• **Aim of the exercise**: Could you transcribe exactly the lines from the one containing "1320x738 pixels." through the last line of the records below, leaving out the pictures?
◆ ◆ ◆ ◆ ◆
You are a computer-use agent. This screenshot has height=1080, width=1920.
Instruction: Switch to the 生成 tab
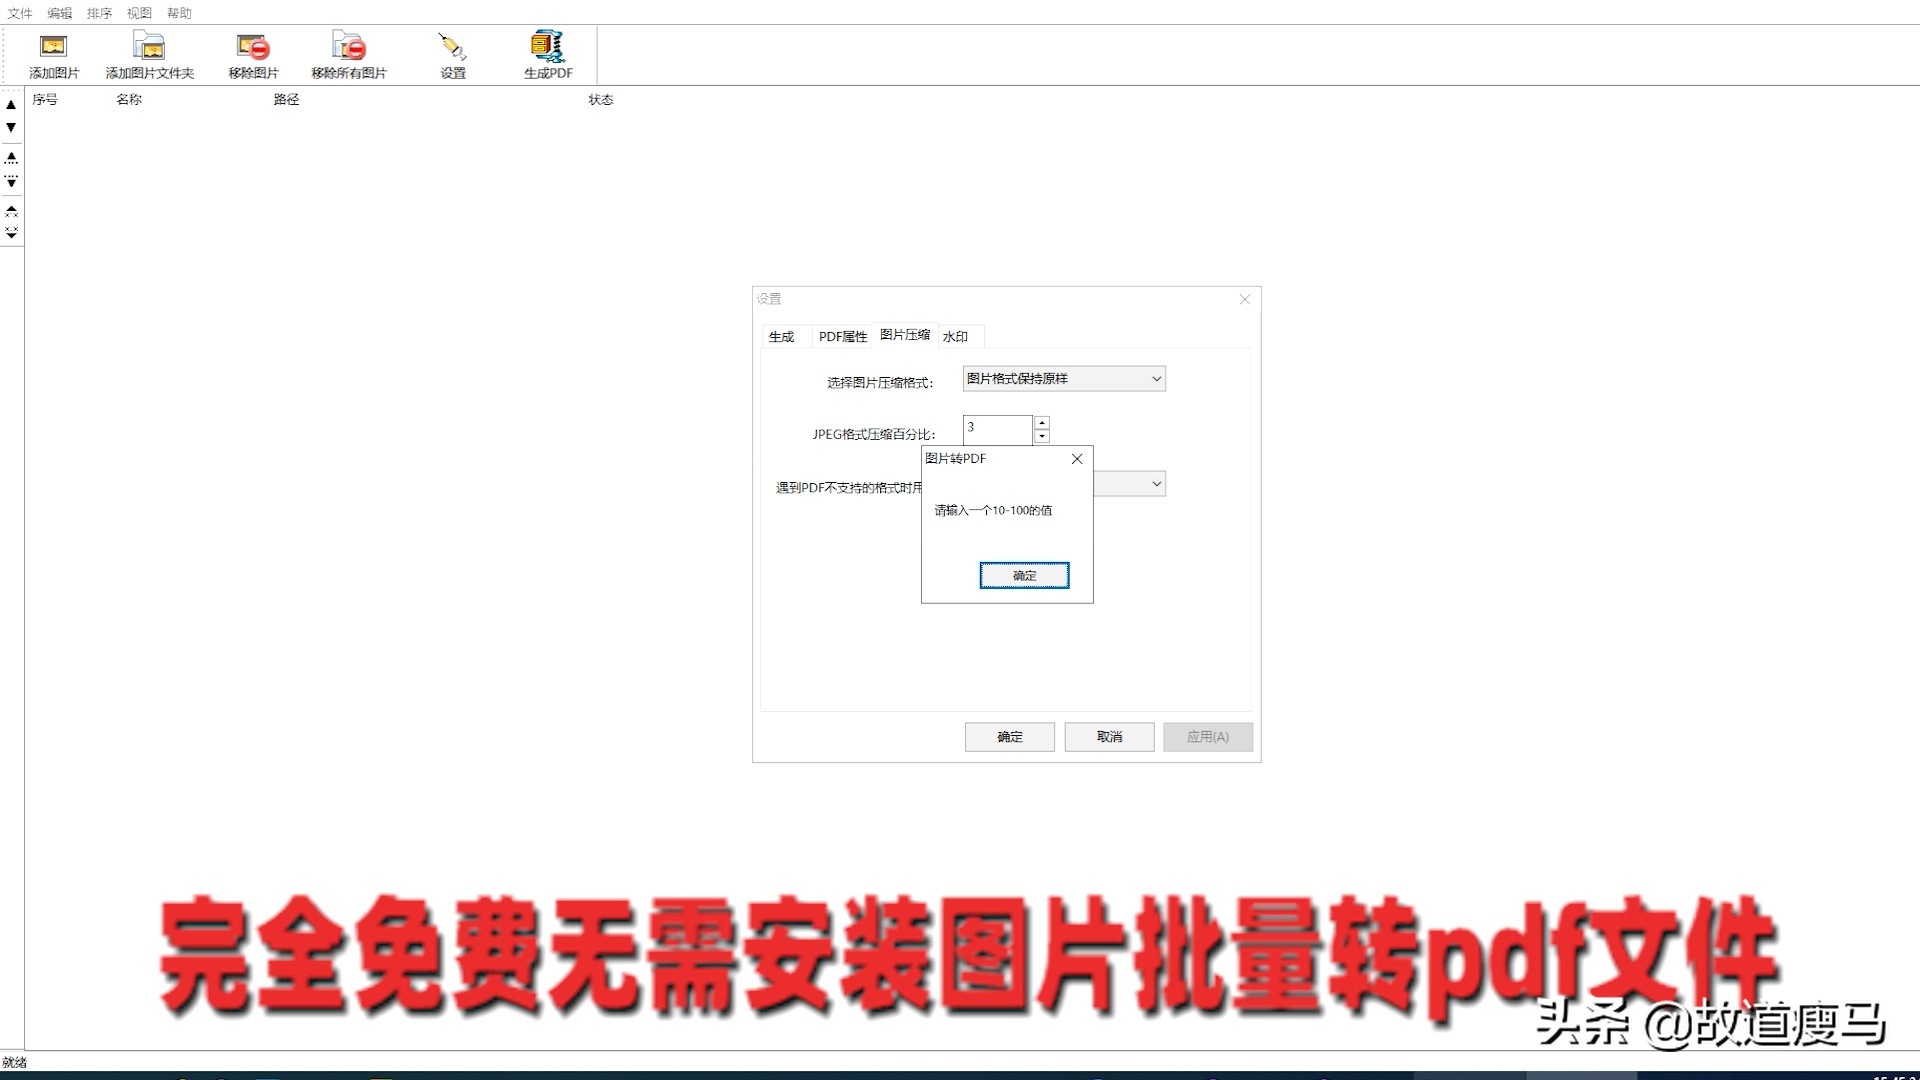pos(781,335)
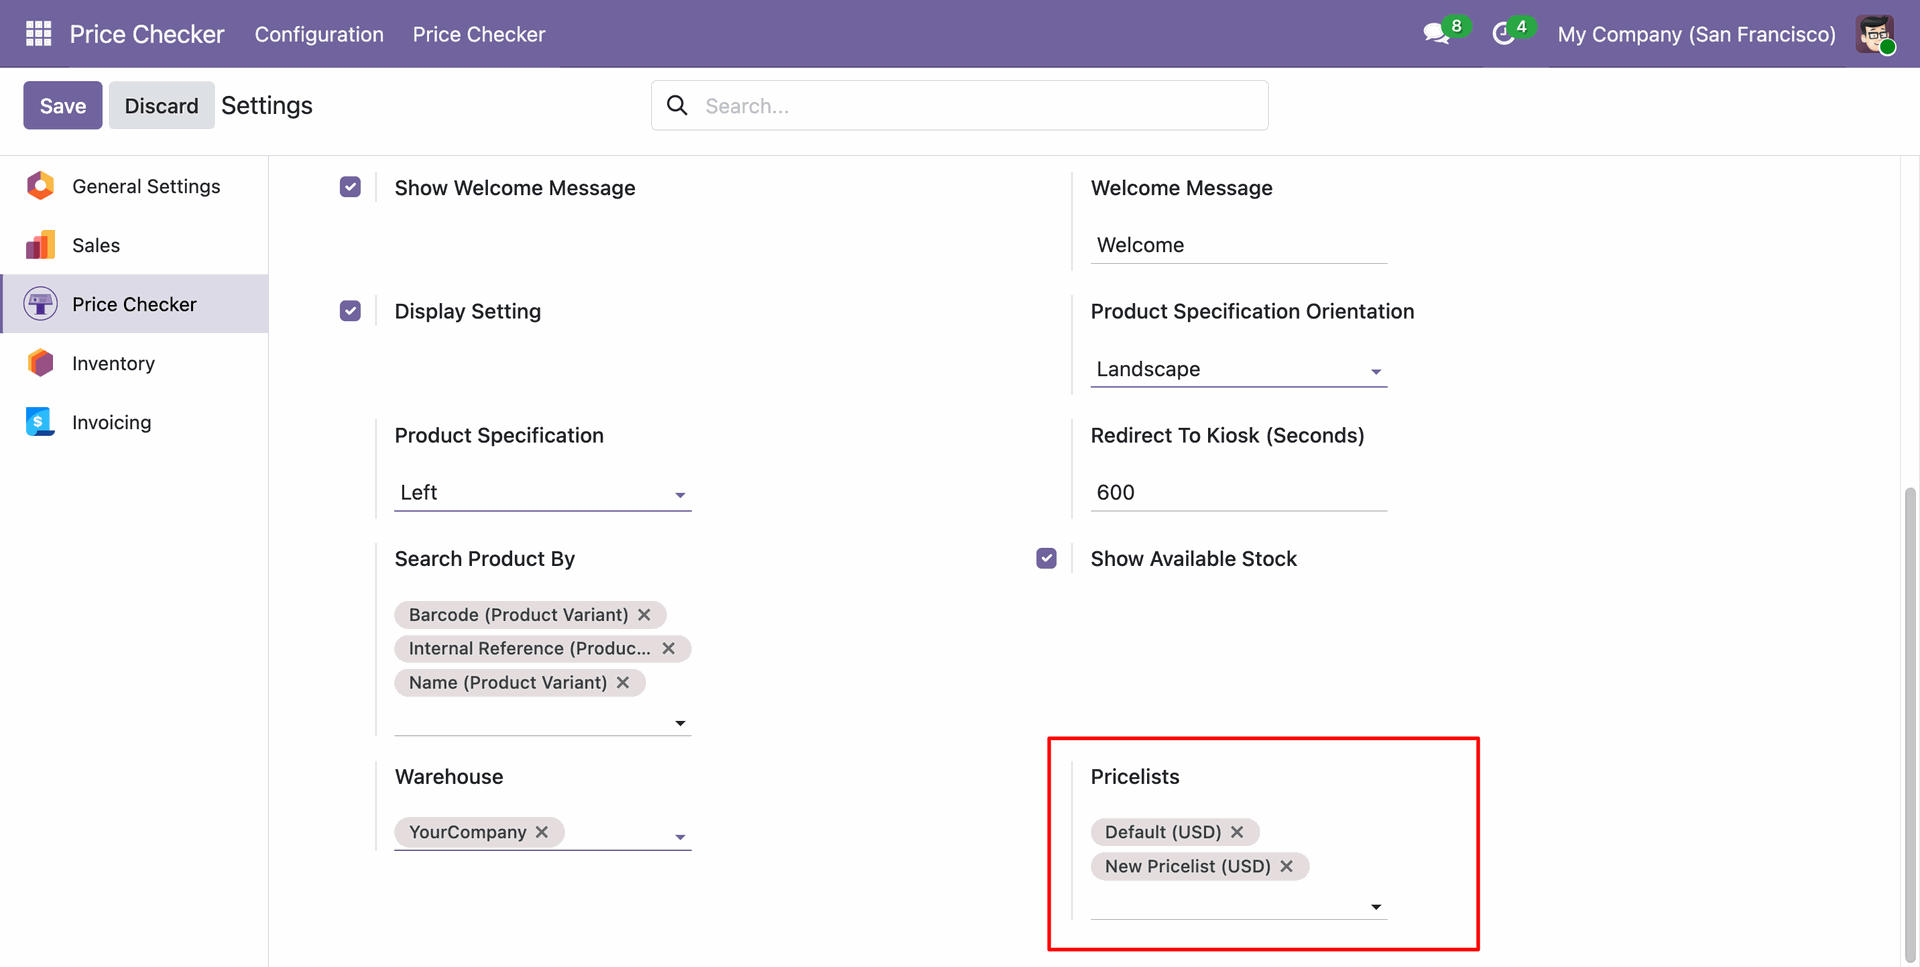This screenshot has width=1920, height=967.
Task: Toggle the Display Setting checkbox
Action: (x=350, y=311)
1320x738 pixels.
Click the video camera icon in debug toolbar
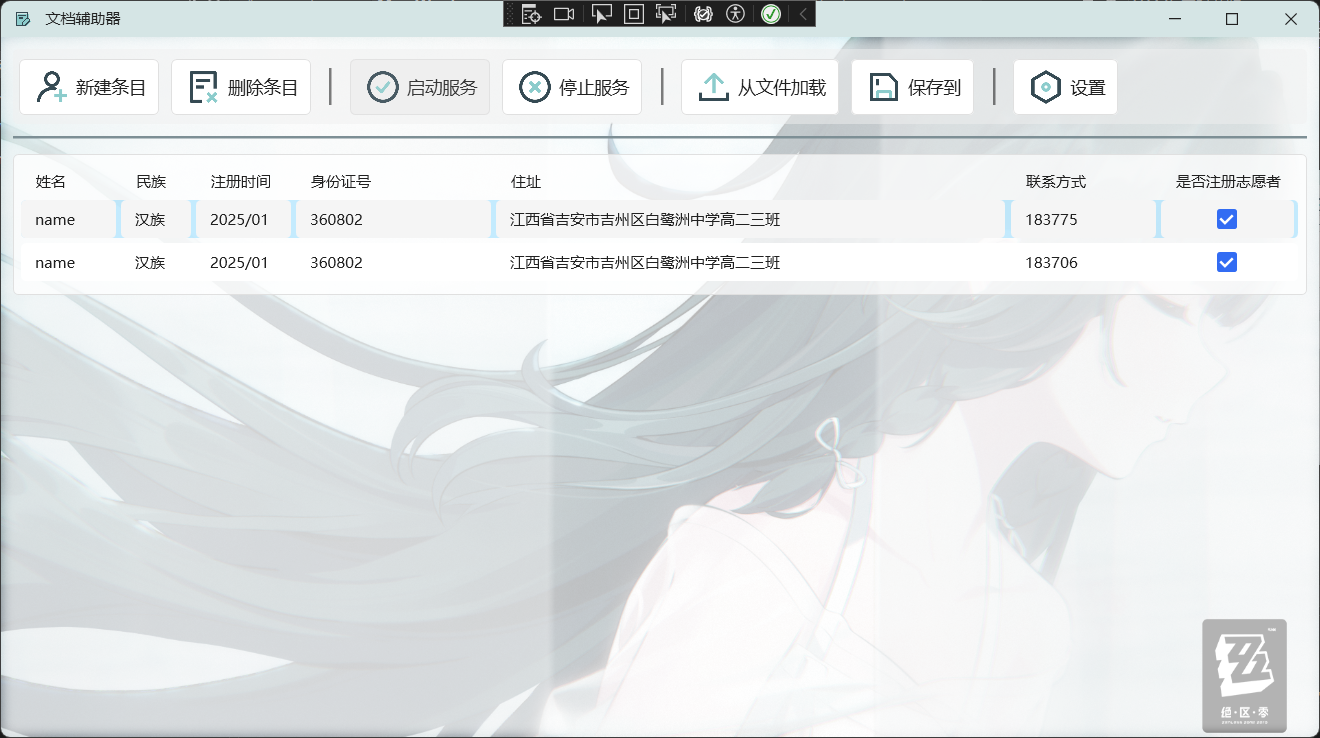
◆ ◆ ◆ ◆ ◆
• **Answer section**:
1320x738 pixels.
Click the video camera icon in debug toolbar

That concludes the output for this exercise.